Вы поняли наконец, что я вам говорила: из этой деревни мертвецы не уходят, в этой деревне они бродят? Я напоминаю это сеньору, и он задумывается, глядя на высокие деревья в лесу.
«Лея, увидев жеребёнка, я вспомнил: когда моя мать исчезла, я не желал и слышать, что болтали вокруг, ибо не верил, что она по своей воле ушла в лес одна. Ну кто же сам захочет заблудиться и умереть? А она так и поступила, значит, моя мать этого хотела. И поскольку я говорил: нет-нет-нет, моя мать не умерла, никакой колышек в её память тогда не вбили. Но теперь, когда я понял, что её поглотил лес, я решил поставить на именном участке кладбища колышек, на котором вырезал голову жеребёнка. Если наступит конец света, то так тому и быть, зато моя мать сможет покоиться с миром. А при таком доходе за месяц, зачем мне бар, ведь всё когда-нибудь закончится. Хорошо, что застал тебя здесь, Лея, ты всегда оказываешься рядом, когда я ищу».

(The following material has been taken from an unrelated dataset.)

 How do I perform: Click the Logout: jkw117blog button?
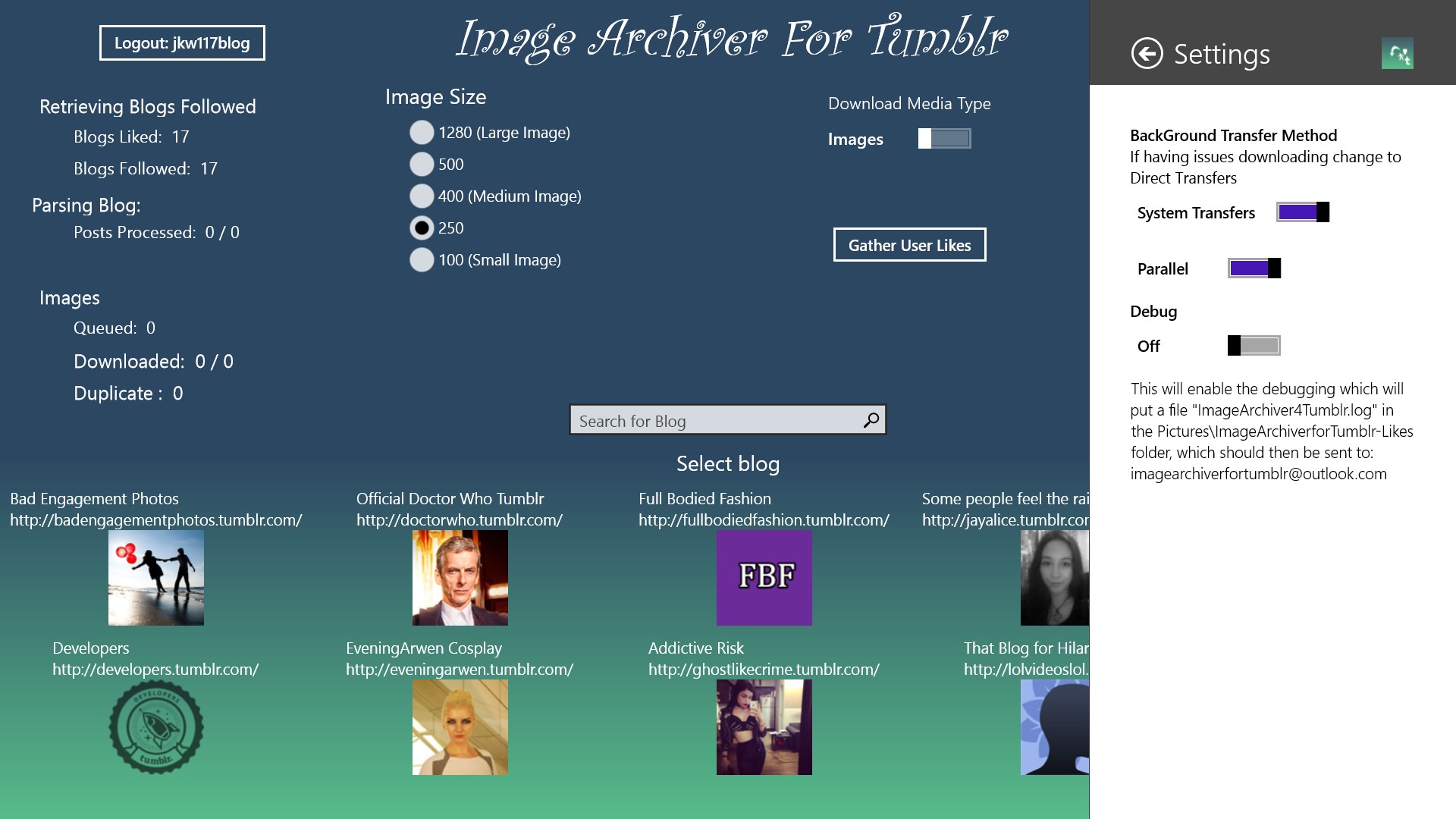tap(182, 43)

Ты всегда оказываешься рядом, когда я ищу – вот самое прекрасное, что Хавьер сказал мне за последние годы, за всю мою жизнь, если вы меня спросите, сеньор. Значит, то, о чём я думала, глядя на свою беспомощную сестру в постели, подтвердилось. Любовь – вот что я ищу, сеньор, а она и вправду здесь, она у меня под рукой. «Когда ты ищешь что, Хавьер?» – спросила я. «Когда я ищу, ну, в общем, когда я что-нибудь ищу, то нахожу тебя». Я улыбнулась, и у меня вырвалась фраза: «Когда думаешь обо мне, что ты видишь?» А Хавьер: «Не знаю, я вижу Маленькую Лею – привычную, которая постоянно называет меня красавчиком». «Ну, тогда пойдём со мной, этот мир больше чем мертв, он безумен», – сказала я. Во время короткого пути, который отделял нас от того места, где мы были, до коврика новичков, пока праздновалась странная свадьба отца Каталины и Хуаны, у меня появилась возможность вспомнить слова Эстебана в мой пятнадцатый день рождения. «Всякий влюблённый – солдат». И, сеньор, вероятно, всё равно так оно и есть, всё равно любовь состоит в том, чтобы настаивать на какой-то идее. Я уже рассказывала вам о случае с Анитой и Хулио, которых прогнали в лес «бараны». Любовь этой пары заключалась в том, чтобы упорствовать в какой-то идее.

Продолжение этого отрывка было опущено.